Does that say something about God's love for us? You know, you look in Revelation and it's a very interesting picture - you've got one woman in Revelation 12 who is the perfect picture of God's bride and she's also - she bears the promised child. She's that woman who's God's church - twelve stars above her head, clothed with the sun, standing on the moon - she is the bride of Christ - the devil hates her. And you have the antithesis of her in Revelation 17 - another woman who is called a harlot and she is the mother of harlots. You know why? Because they were once faithful to Christ, but instead, now she commits fornication with the Kings of the earth. Instead of the King of Kings in Jesus, she's now become preoccupied with the religions and the politics of the world.

Instead of the vertical love relationship, her first love relationship is now the horizontal one with the - like I said, the pagan Gods and the governments of the world. It's just an interesting contrast between this woman, who's clothed with light representing the bride of Christ and this other woman who has now become unfaithful - she and her daughters. And God's got this forgiving love. Is it inappropriate - does that mean God isn't jealous when we're unfaithful? Somebody read for me Exodus 20, verses 5 and 6. Now, I didn't give this to anybody - you just - anyone who's willing to read it - hopefully you're in the first five or six pews.

Required actions
- A) Can you repeat the Revelation sermon verbatim from "Instead of the vertical" to "or six pews."?
- B) Could you carry on the Revelation sermon from where it ends?
You won't need the material that follows.

Entries supplied
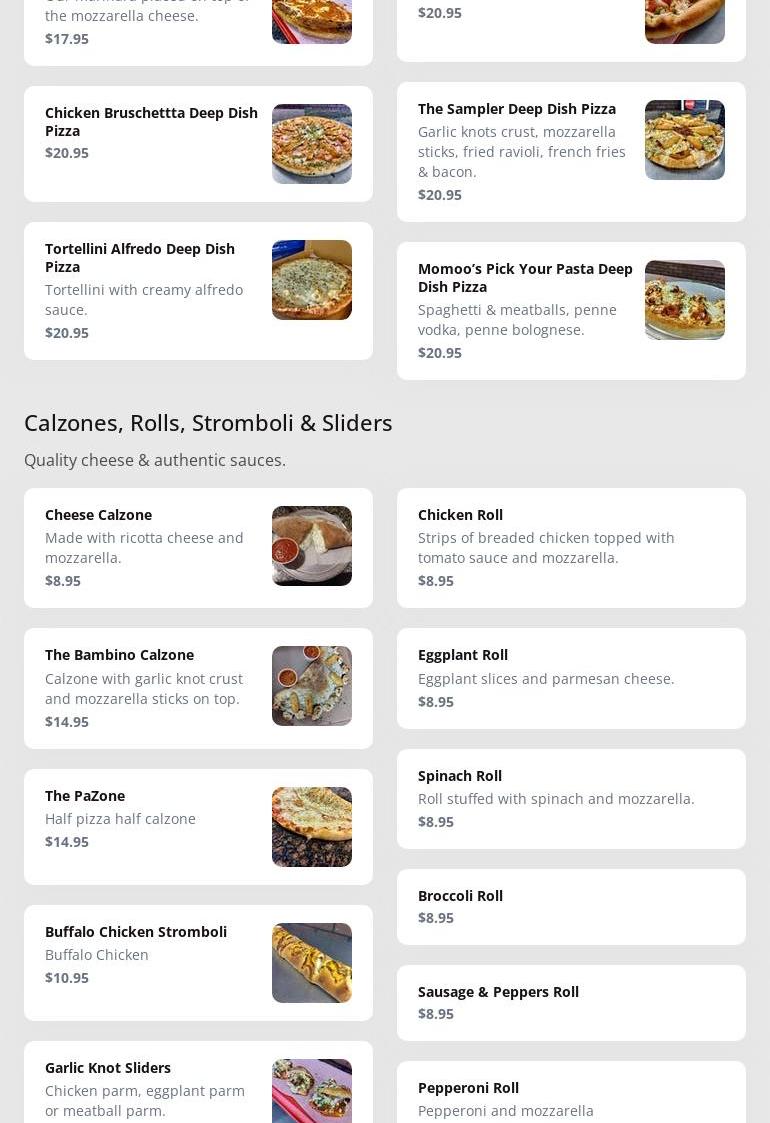Select The PaZone $14.95 price
This screenshot has width=770, height=1123.
[67, 842]
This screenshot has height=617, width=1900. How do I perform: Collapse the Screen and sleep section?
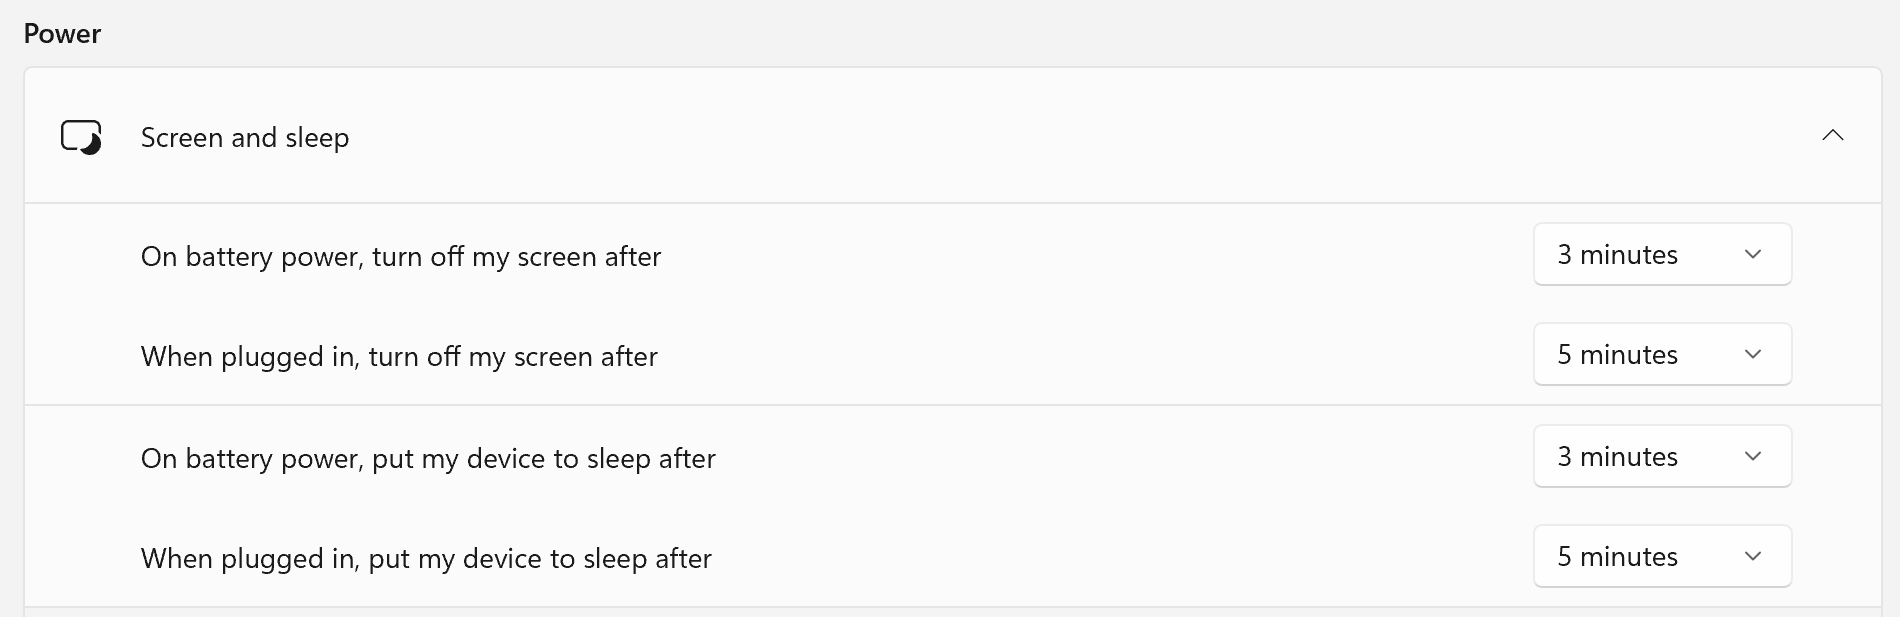coord(1832,136)
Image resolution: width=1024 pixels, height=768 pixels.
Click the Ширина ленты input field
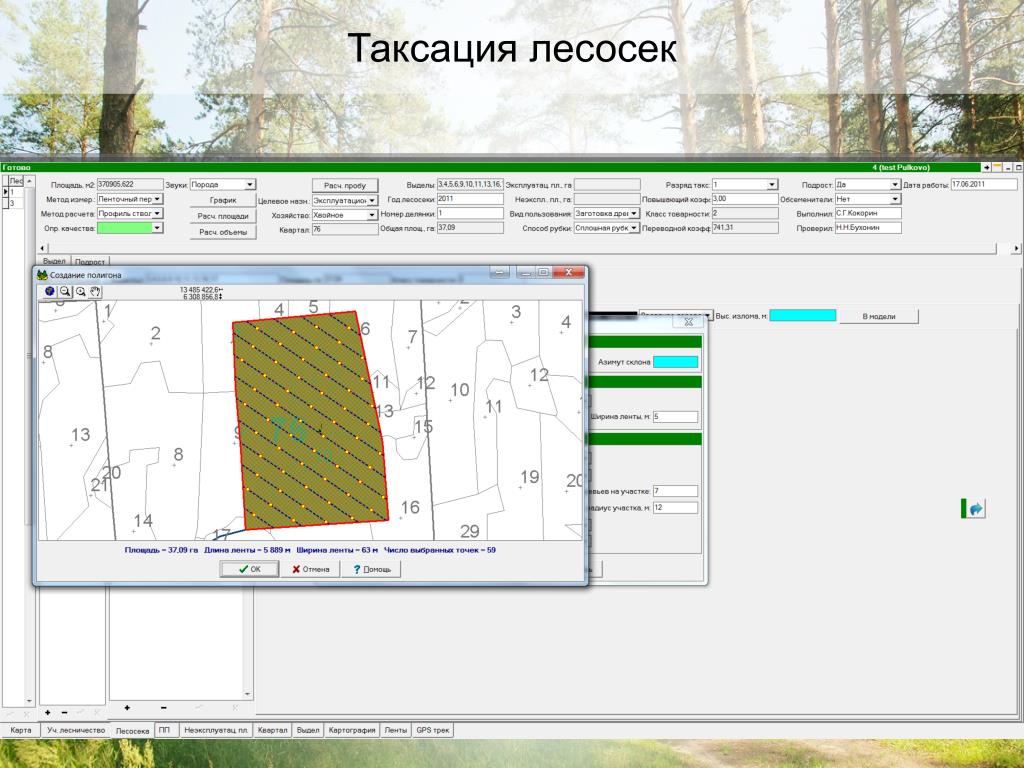tap(675, 416)
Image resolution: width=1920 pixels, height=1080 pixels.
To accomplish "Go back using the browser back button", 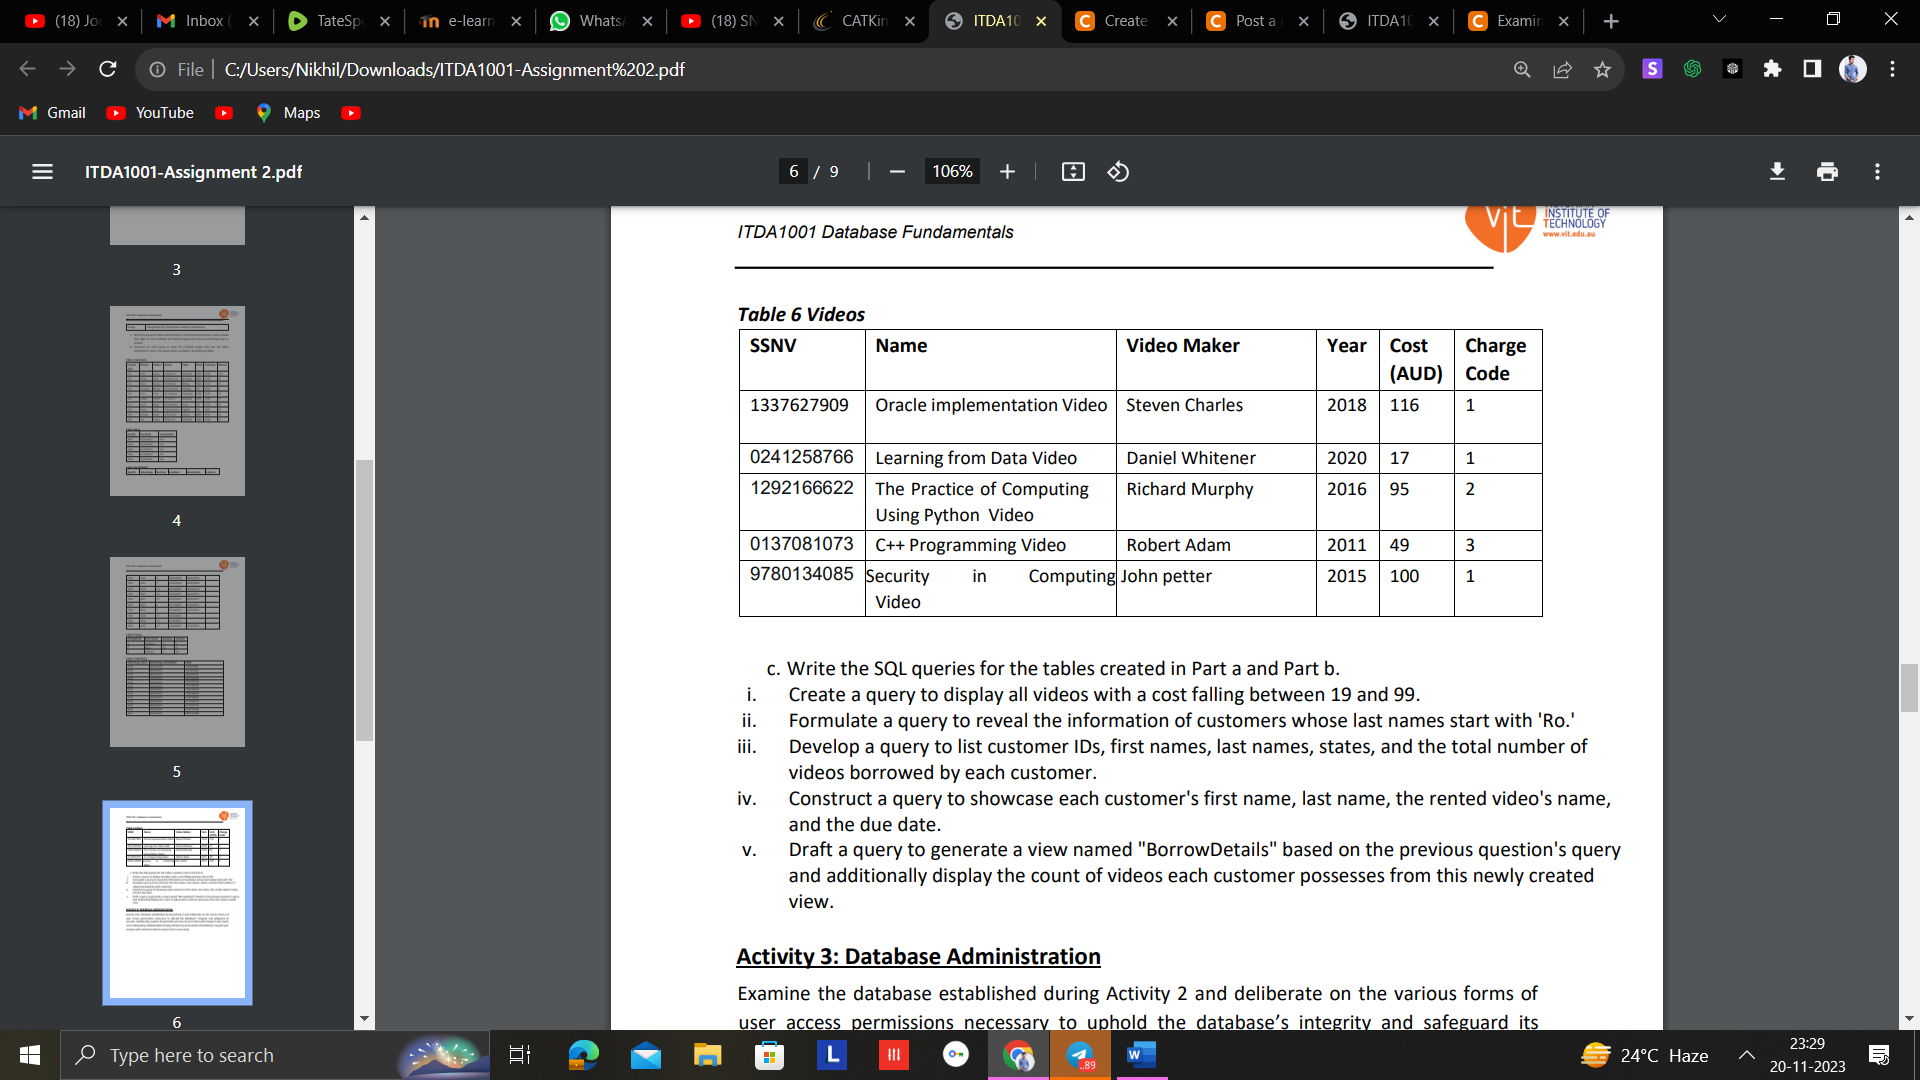I will [x=26, y=69].
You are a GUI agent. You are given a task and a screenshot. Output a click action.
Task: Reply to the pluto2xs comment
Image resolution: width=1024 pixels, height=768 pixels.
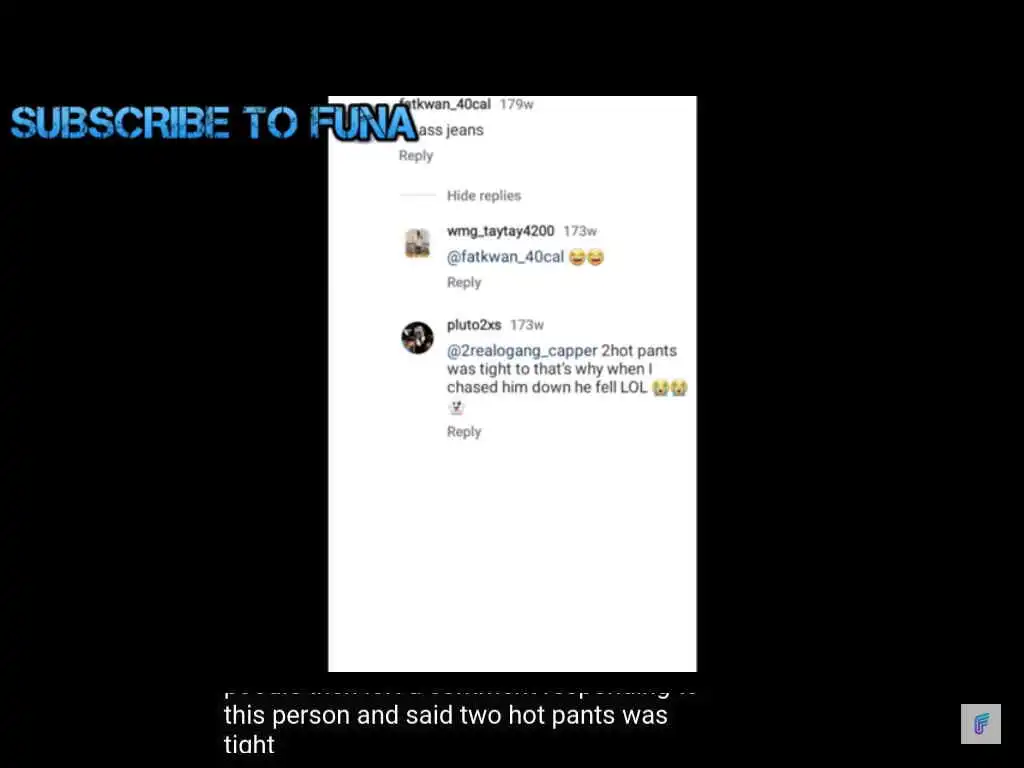click(464, 432)
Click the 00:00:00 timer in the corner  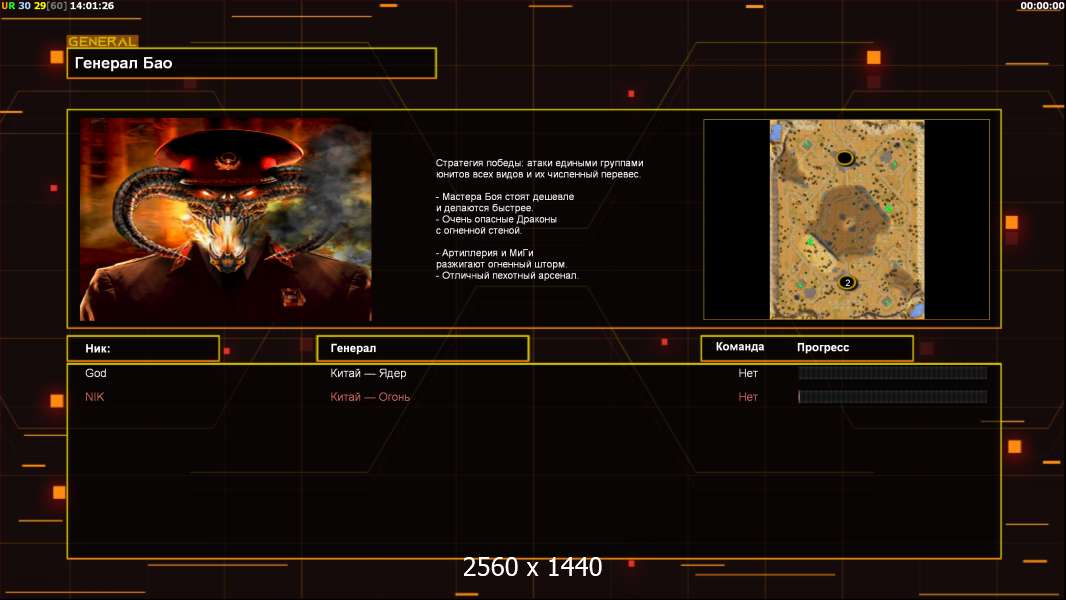(x=1041, y=6)
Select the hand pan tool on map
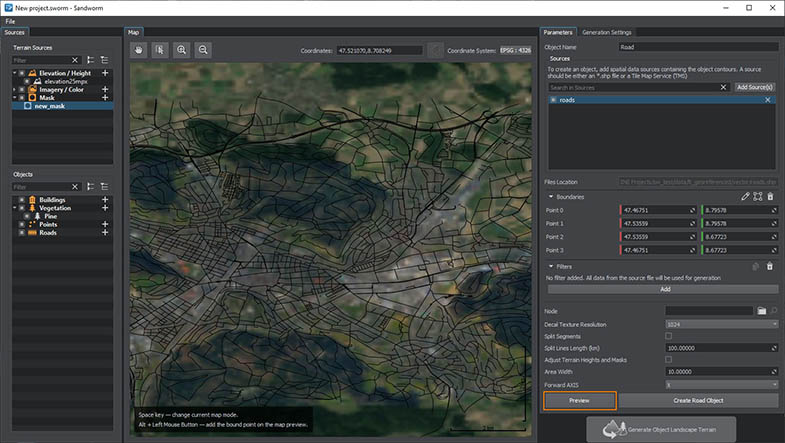This screenshot has width=785, height=443. 138,49
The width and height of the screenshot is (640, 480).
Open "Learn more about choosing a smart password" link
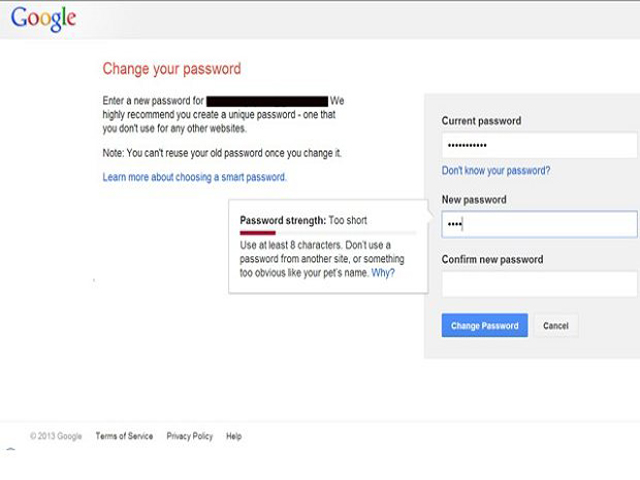click(194, 177)

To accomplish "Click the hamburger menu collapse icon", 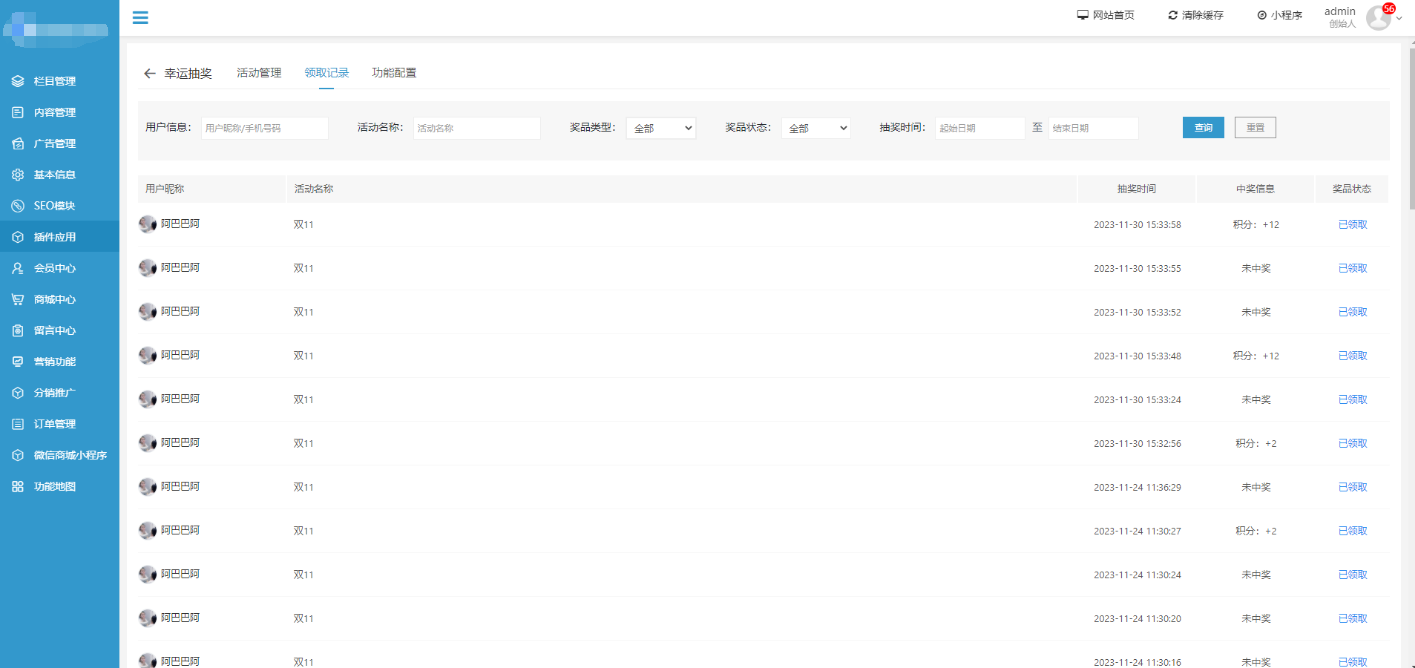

Written answers
- A)
Instead of the vertical love relationship, her first love relationship is now the horizontal one with the - like I said, the pagan Gods and the governments of the world. It's just an interesting contrast between this woman, who's clothed with light representing the bride of Christ and this other woman who has now become unfaithful - she and her daughters. And God's got this forgiving love. Is it inappropriate - does that mean God isn't jealous when we're unfaithful? Somebody read for me Exodus 20, verses 5 and 6. Now, I didn't give this to anybody - you just - anyone who's willing to read it - hopefully you're in the first five or six pews.

- B)
We've got somebody? Exodus 20 - you're going to read that for us, verses 5 and 6. And, does God ever get jealous? Is jealousy a bad emotion? Well it can be, right? Have you ever known someone that was kind of handicapped with jealousy? And I've seen some relationships where it's just - they're not - they're just paranoid with jealousy. But jealousy - if God has jealousy, is it a bad thing? Go ahead and read that for us now, Exodus 20, verses 5 and 6. Thou shalt not bow down thyself to them, nor serve them: for I the Lord thy God am a jealous God, visiting the iniquity of The Fathers upon the children unto the third and fourth generation of them that hate me; and showing mercy unto thousands of them that love me and keep my commandments." You know, I'm not an oprah winfrey watcher, but I - someone forwarded a youtube clip to me where she was making fun of the Bible really being a picture of God because she said, 'God is too big for jealousy. So you can't really trust the picture of God you find in the Bible because it says that God is a jealous God and why would God be jealous? God's not like that.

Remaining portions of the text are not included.